It was 2014 — the same year Technical.ly launched in the Delaware market — and leaders from the State of Delaware, then under Gov. Jack Markell, traveled to Switzerland with Rodel to gain insights on how to keep up with an increasingly tech-focused job market.
That trip led to the establishment of Tech Hire Delaware, which led to the launch of the Delaware IT Council in 2020 and its incorporation as an LLC within Rodel in 2021.
Zakiyyah Ali, who had spent a decade as a workforce development consultant in Wilmington, was selected as the Council’s inaugural executive director in early 2022. That’s when the Council really began to take shape, including a rebranding as the Tech Council of Delaware, with a new logo by Launch Point Labs (a 2023 RealLIST Startups honoree) and an online interactive platform that includes a career center, courses, a data dashboard and workforce services.
The Tech Council of Delaware had its official launch this week, with a sold-out event that included a demo of the website, a presentation on its tech talent workforce intermediary First State Tech Partnership, and commentary from members of Delaware’s tech ecosystem.

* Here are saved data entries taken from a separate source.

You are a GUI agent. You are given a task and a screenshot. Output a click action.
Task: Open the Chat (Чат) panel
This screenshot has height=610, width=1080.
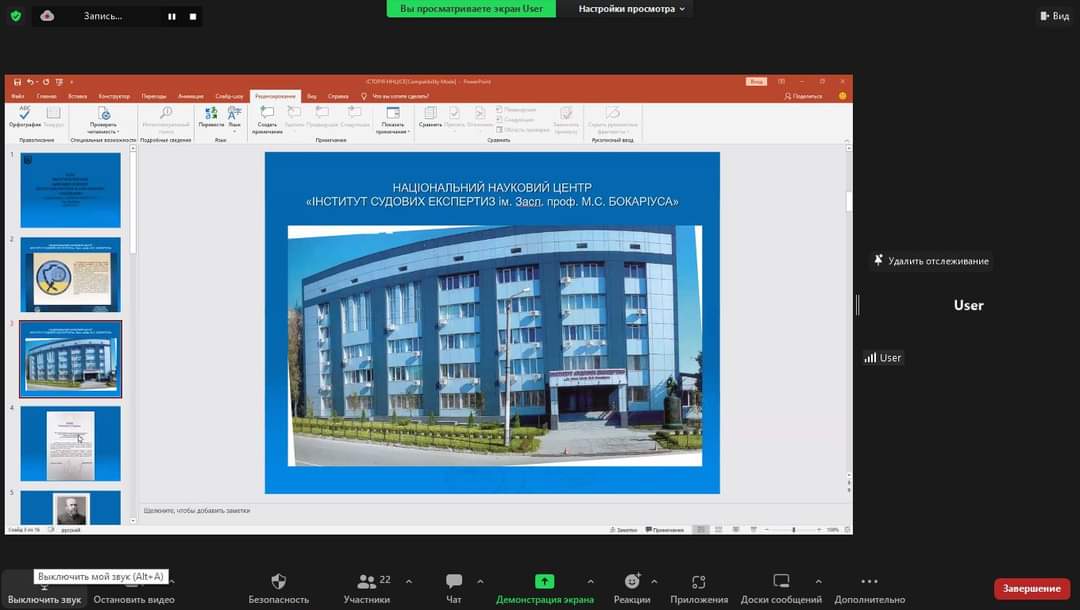pos(454,582)
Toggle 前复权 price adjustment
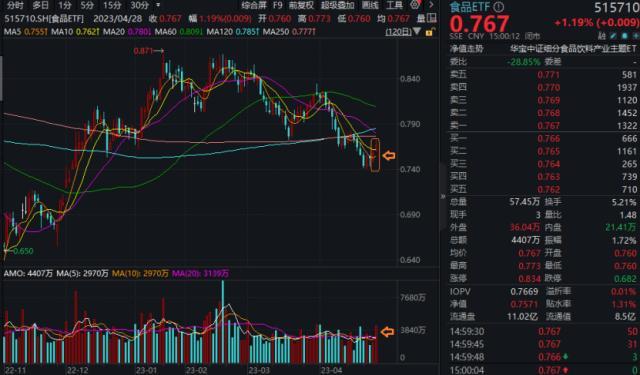Viewport: 640px width, 375px height. pos(301,5)
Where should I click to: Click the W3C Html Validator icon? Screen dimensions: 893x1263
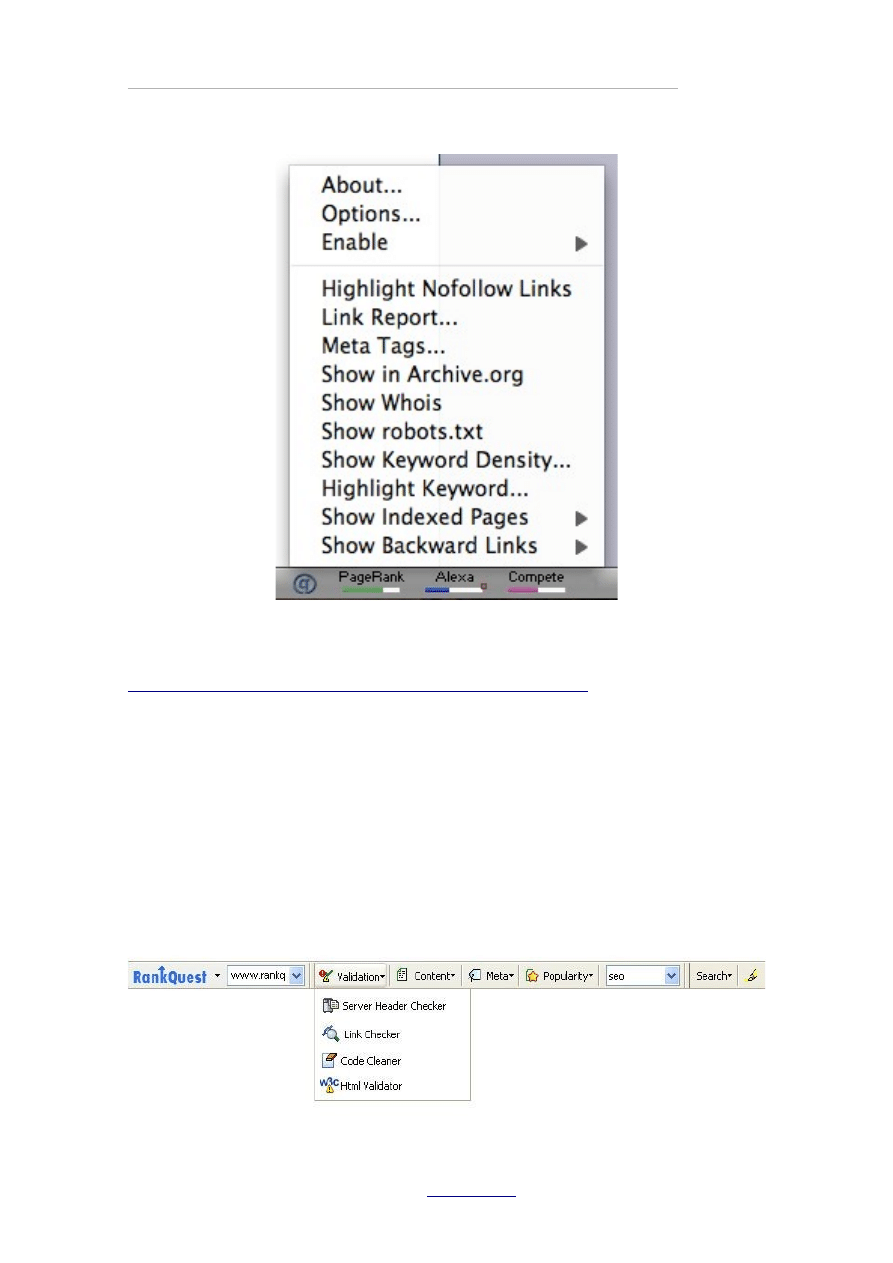[x=327, y=1086]
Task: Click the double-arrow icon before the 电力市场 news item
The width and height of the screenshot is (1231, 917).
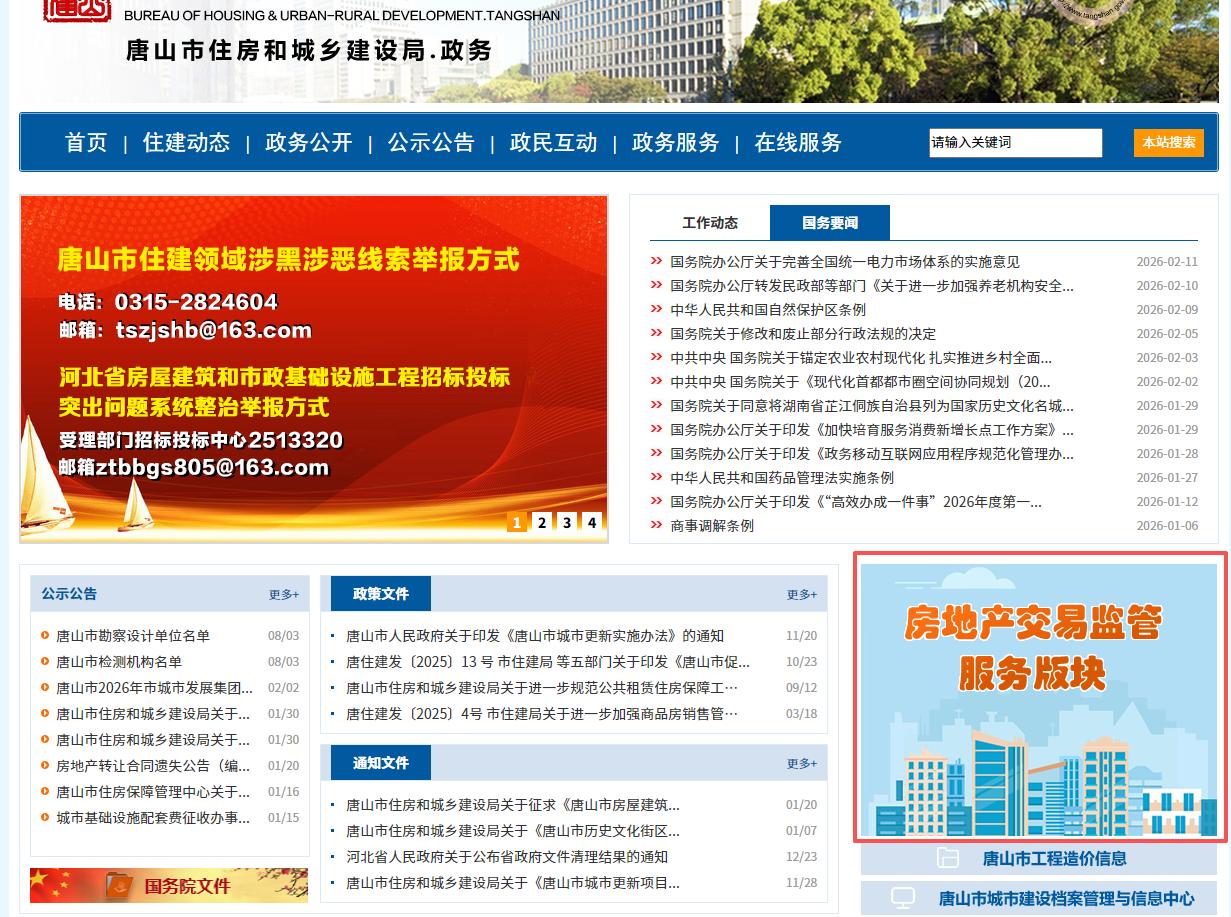Action: coord(655,262)
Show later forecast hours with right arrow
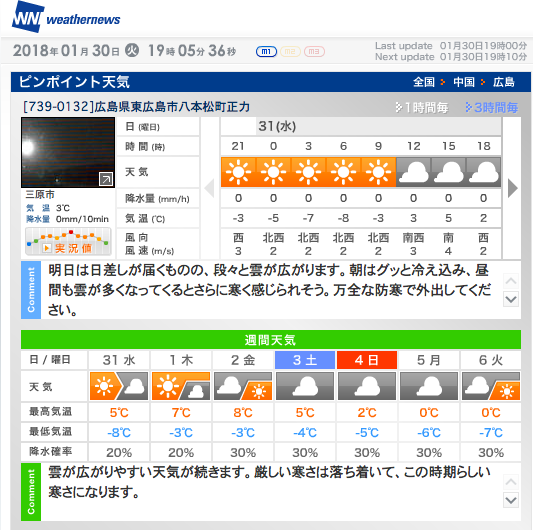 click(513, 188)
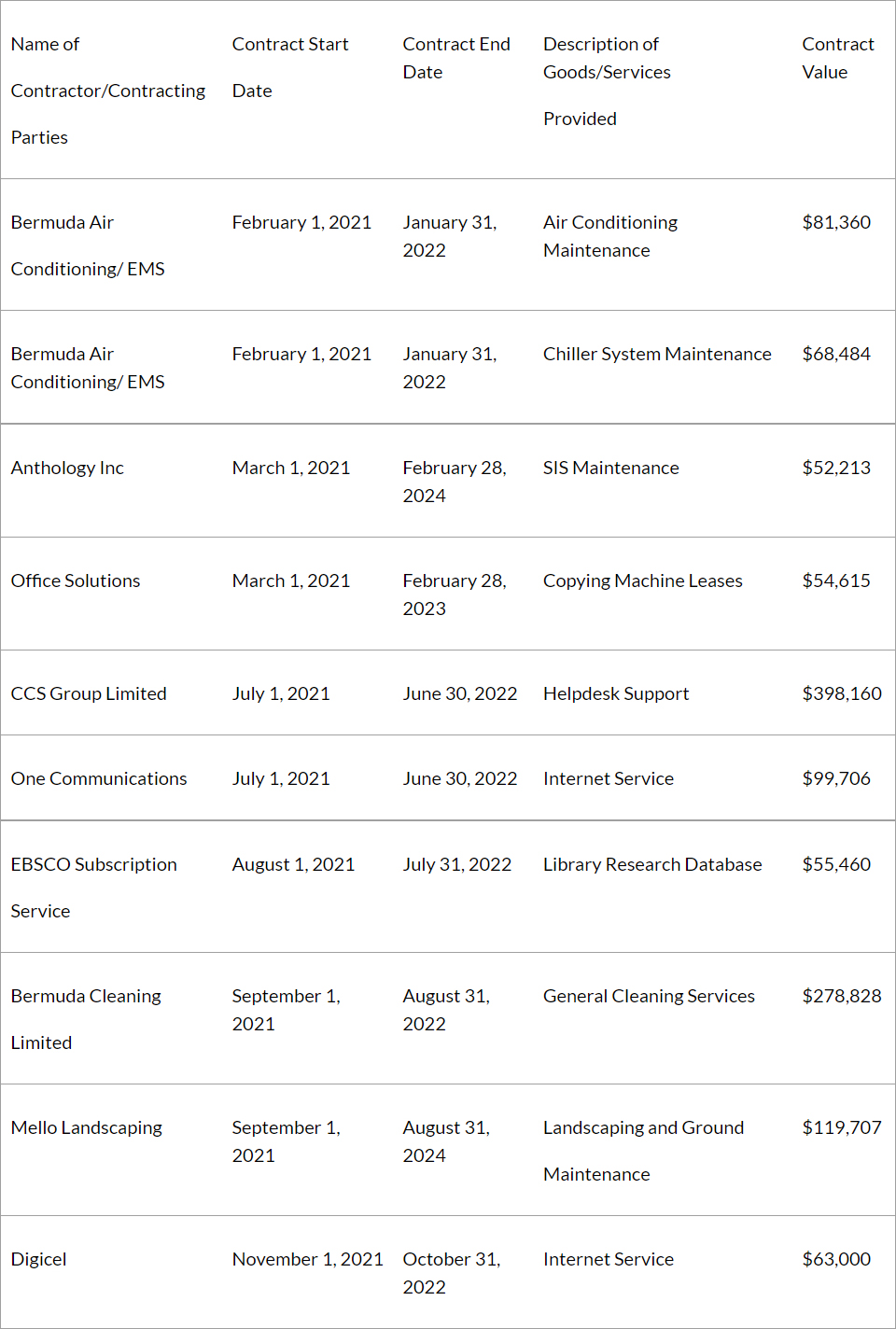Select the Digicel contractor cell
Image resolution: width=896 pixels, height=1329 pixels.
click(x=39, y=1259)
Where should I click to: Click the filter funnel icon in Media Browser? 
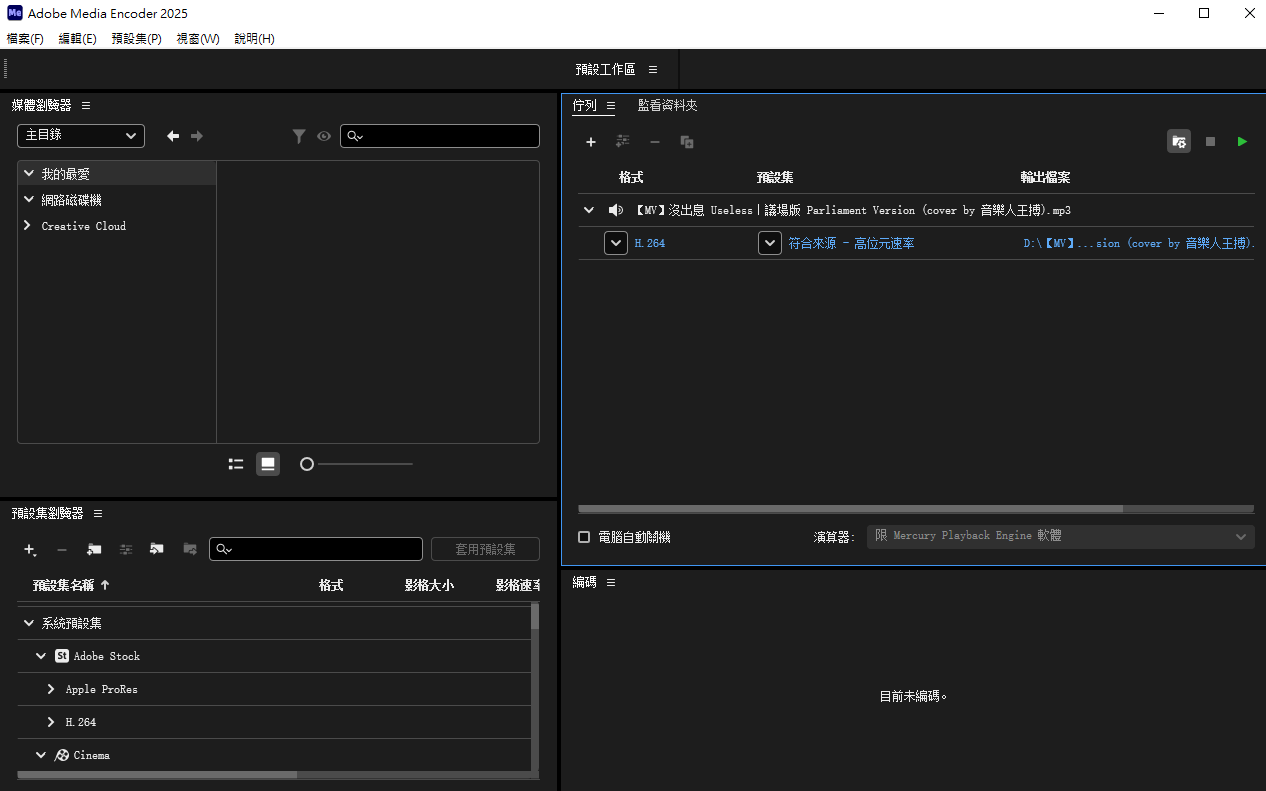299,136
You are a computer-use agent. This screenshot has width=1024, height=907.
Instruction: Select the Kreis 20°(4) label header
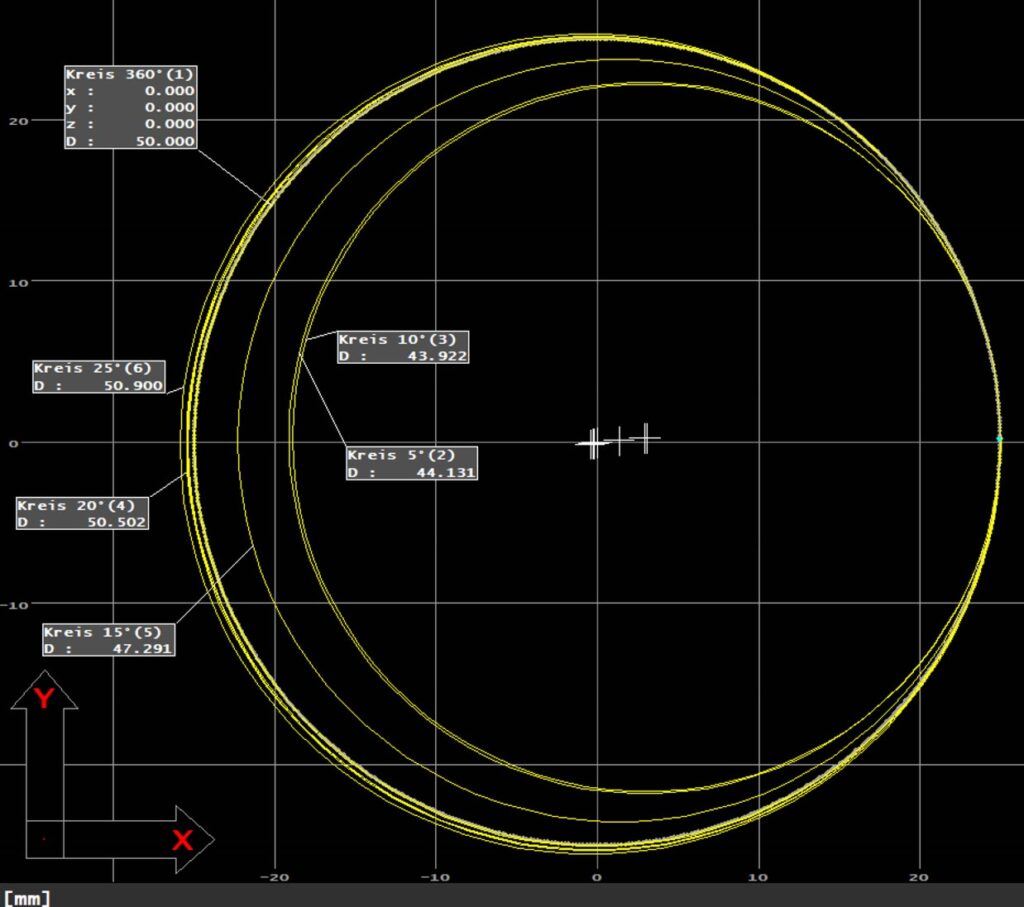[x=82, y=505]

“The Tech Council offers us a way to foster greater exposure of Delaware programs that will be crucial in helping Delaware residents stay current with the latest trends in the field,” said Karryl Hubbard, secretary of the Delaware Department of Labor. “You need workforce solutions that develop the industry specific technological competencies and durable soft skills necessary to attain high wage employment.”
That includes certificate programs and apprenticeships in areas like programming, cybersecurity and data science, as well as new skills that will be increasingly sought after in the next few years.
“AI is going to take over a lot of the mundane jobs, but it’s not going to remove opportunities for people to earn and make money,” said Tariq Hook, cofounder of equity-minded coding bootcamp Code Differently. “But the thing is, we have to be prepared. And at the Tech Council, we sit down and we have these conversations. We go to the Department of Labor, and we talk about starting a new program for prompt engineering, because this is going to be a needed industry. Why can’t Delaware be the first to have a critical mass of people that are prepared to go into these new technologies?”
Among the issues the Council is addressing is the loss of strong tech talent after they get an education in Delaware, even while there is a tech talent shortage in the state.
“Why do our best graduates take an Uber right by our offices in Delaware to go to the Philly airport and accept jobs all over the world?” asked Pete Steiner, a senior technology leader who has worked with Hercules, MBNA, Bank of America and now CSC as its VP of enterprise technology. “Save the plane tickets, stay in Delaware and get to work. Our government leaders and our educators believe Delaware is a tech hub.”
“We can do this, but we need to behave differently,” he continued. “Let’s put the energy into the core of our success: our organizations and our people in Delaware. So repeat after me: I believe Delaware is a tech hub.”
The Tech Council of Delaware now has memberships for all areas of the tech ecosystem, from aspiring tech professionals to corporate, government and community organizations, and it invites members to participate in an ecosystem committee.